- The forwarder logs timeouts at 20s (with a 599 response code).
- The app is otherwise reachable from the browser.
- The MTU on the main interface of the server is > 1500 (e.g. jumbo frames)
If you're only seeing this failure intermittently - every couple of weeks and not continues - it's likely fine, the agent is designed to store and forward metrics and events in the case of transient issues so all of your data is still being routed to us. If consistent please proceed.
The first and easiest thing to check is your hosts time - verify it's in sync with a valid NTP server. If NTP is not related, move onto below.
Between the server and ELB, there is a link with a smaller MTU and an ICMP blackhole. The hypothesis is that the server uses an MTU > 1500.
Our ELB supports jumbo frames as shown by the response MSS.
17:26:24.040194 IP (tos 0x0, ttl 64, id 30550, offset 0, flags [DF], proto TCP (6), length 60)
10.42.30.229.36487 > 126.96.36.199.80: Flags [S], cksum 0x89c5 (incorrect -> 0x7617), seq 3174747918, win 29200, options [mss 1460,sackOK,TS val 46708824 ecr 0,nop,wscale 7], length 0
17:26:24.054944 IP (tos 0x0, ttl 248, id 0, offset 0, flags [DF], proto TCP (6), length 60)
188.8.131.52.80 > 10.42.30.229.36487: Flags [S.], cksum 0x086f (correct), seq 3620905346, ack 3174747919, win 17898, options [mss 8961,sackOK,TS val 1552328339 ecr 46708824,nop,wscale 8], length 0
On linux, get the servers MTU using one of the following:
- ip addr
Then find the lowest MTU on the way:
- tracepath app.agent.datadoghq.com
- traceroute --mtu app.agent.datadoghq.com
- telnet app.agent.datadoghq.com
- (Easy) reduce the MTU of the whole interface (sudo ip link set dev … mtu 1500)
- (Easy) enable TCP MTU probing on linux (sudo sysctl net.ipv4.tcp_mtu_probing=1)

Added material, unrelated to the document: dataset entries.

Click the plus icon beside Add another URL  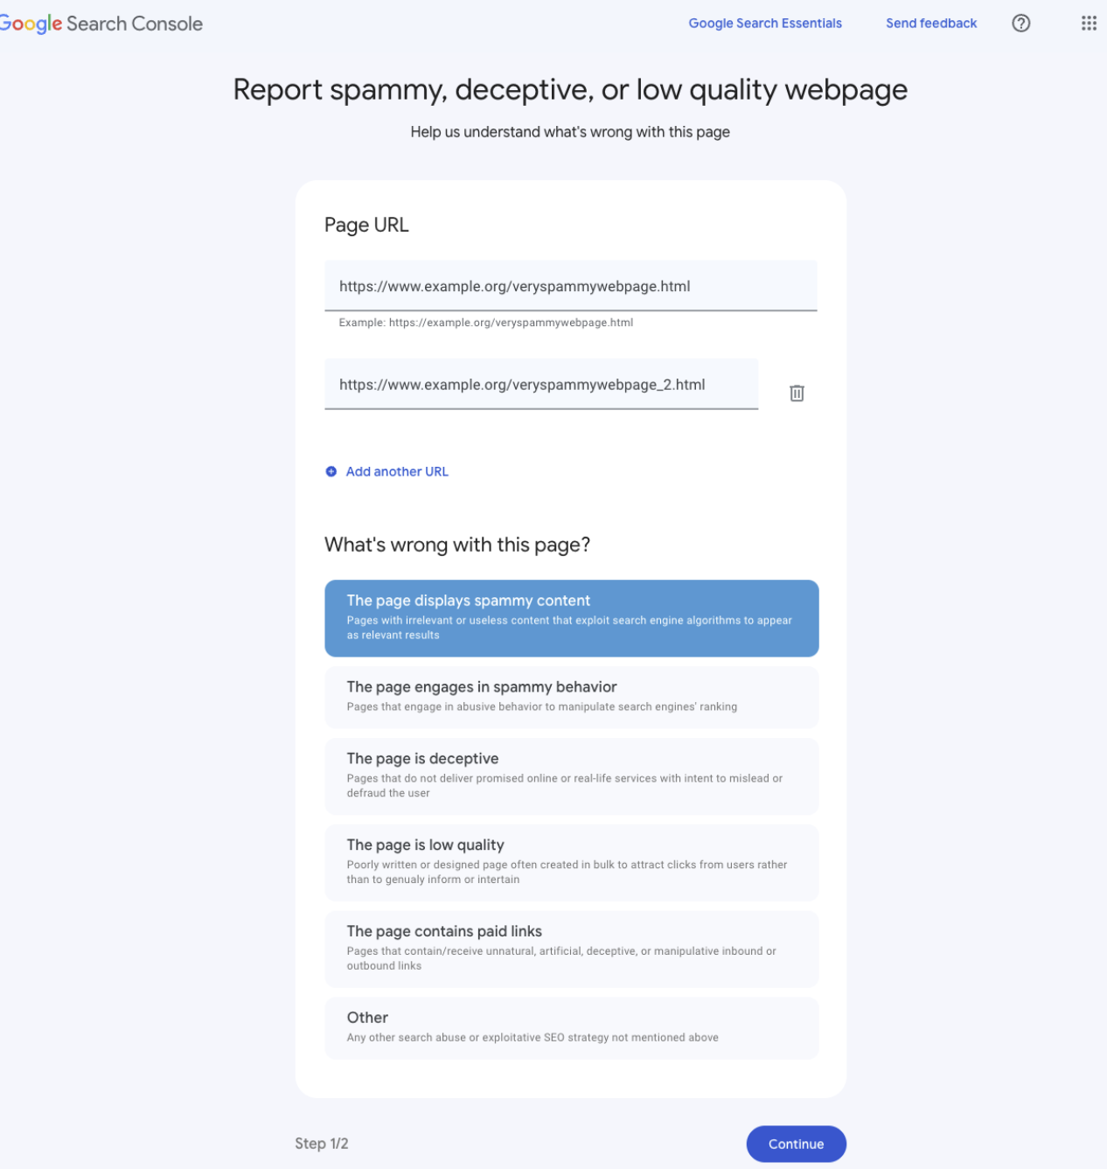(x=331, y=471)
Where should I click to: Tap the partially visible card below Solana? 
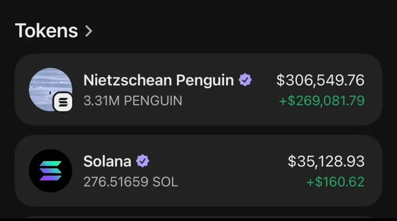tap(199, 218)
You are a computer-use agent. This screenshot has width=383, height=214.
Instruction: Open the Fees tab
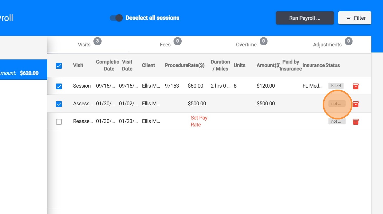165,45
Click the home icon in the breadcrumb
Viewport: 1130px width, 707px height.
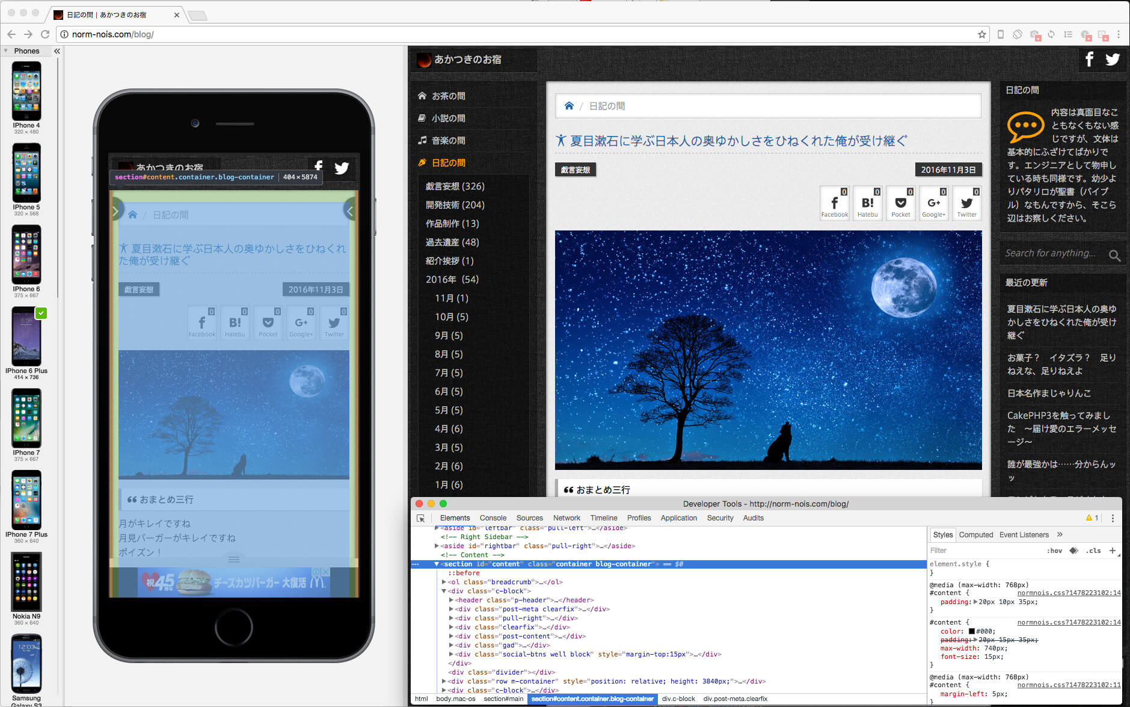coord(569,106)
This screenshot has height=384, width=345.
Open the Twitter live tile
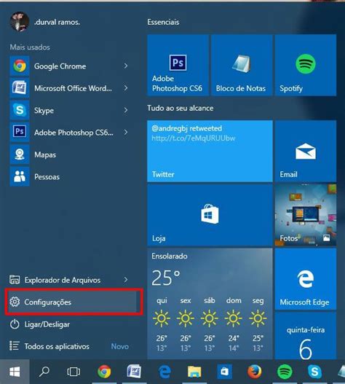pyautogui.click(x=210, y=151)
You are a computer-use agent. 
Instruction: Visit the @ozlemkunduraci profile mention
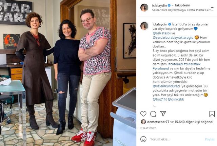coord(166,86)
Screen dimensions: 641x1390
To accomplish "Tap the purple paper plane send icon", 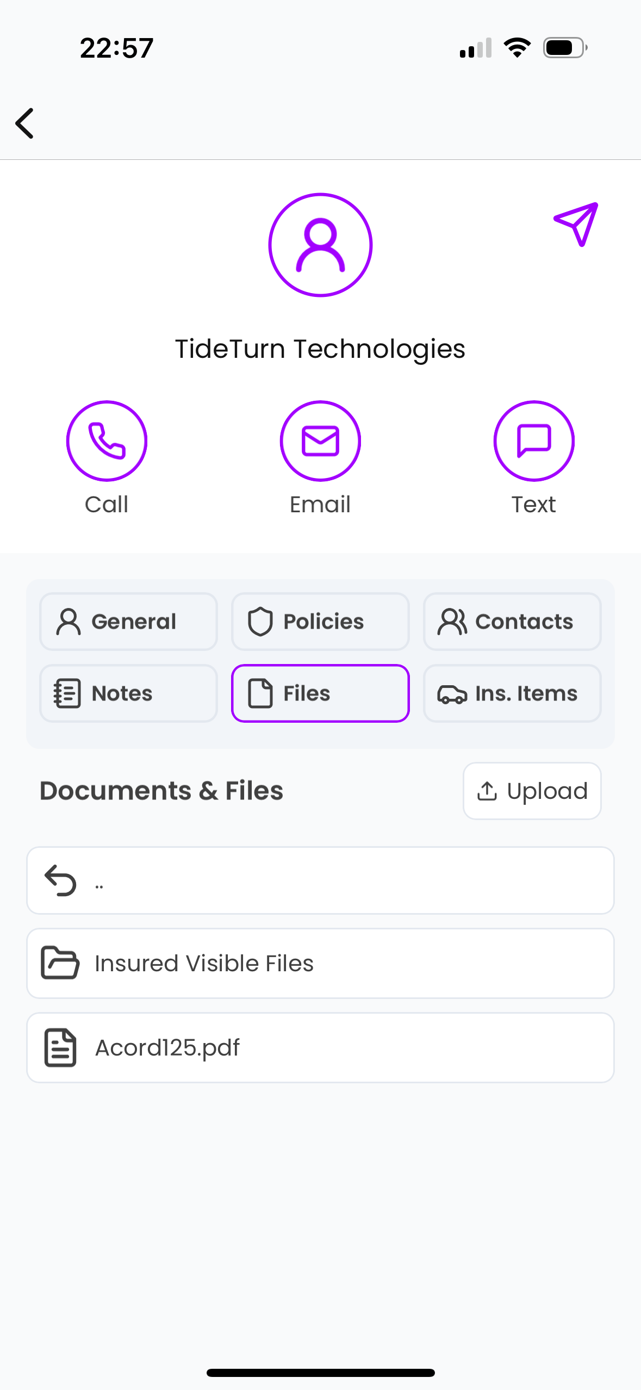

- (Medium) Use a working Agent as a proxy: https://github.com/DataDog/dd-agent/wiki/Proxy-Configuration#using-the-agent-as-a-proxy
- (Medium) reduce the MTU of all routes to EC2 as a whole (sudo ip route add ... via ... mtu 1500); first argument is ip range, second argument is gateway
- (Hard) find the MTU black hole on the path to our servers
Note, we've also had some customers report that this was resolved by correcting DNS or ipv6 issues on their side. For example:
When DNS responses are more than 512 bytes, DNS will be sent on TCP. If any TCP ports have been blocked this will result in an issue for the Agent. Checking for similar communication restrictions will assist in troubleshooting Agent communication issues. If DNS is the culprit you'll see the following error in your forwarder.log:
gaierror: (-2, ' Name of service not known ')
The agent will use IPv6 by default if it is available. Sometimes disabling IPv6 will solve agent connection issues. For disabling IPV6 you can reference the following article:
Changing the agent's Tornado Client
Some customers experience these 599 tornado errors only when their datadog agent uses the default "Simple HTTP" tornado client. It can sometimes help to switch this to the curl client instead. This can be done from the datadog.conf on this line.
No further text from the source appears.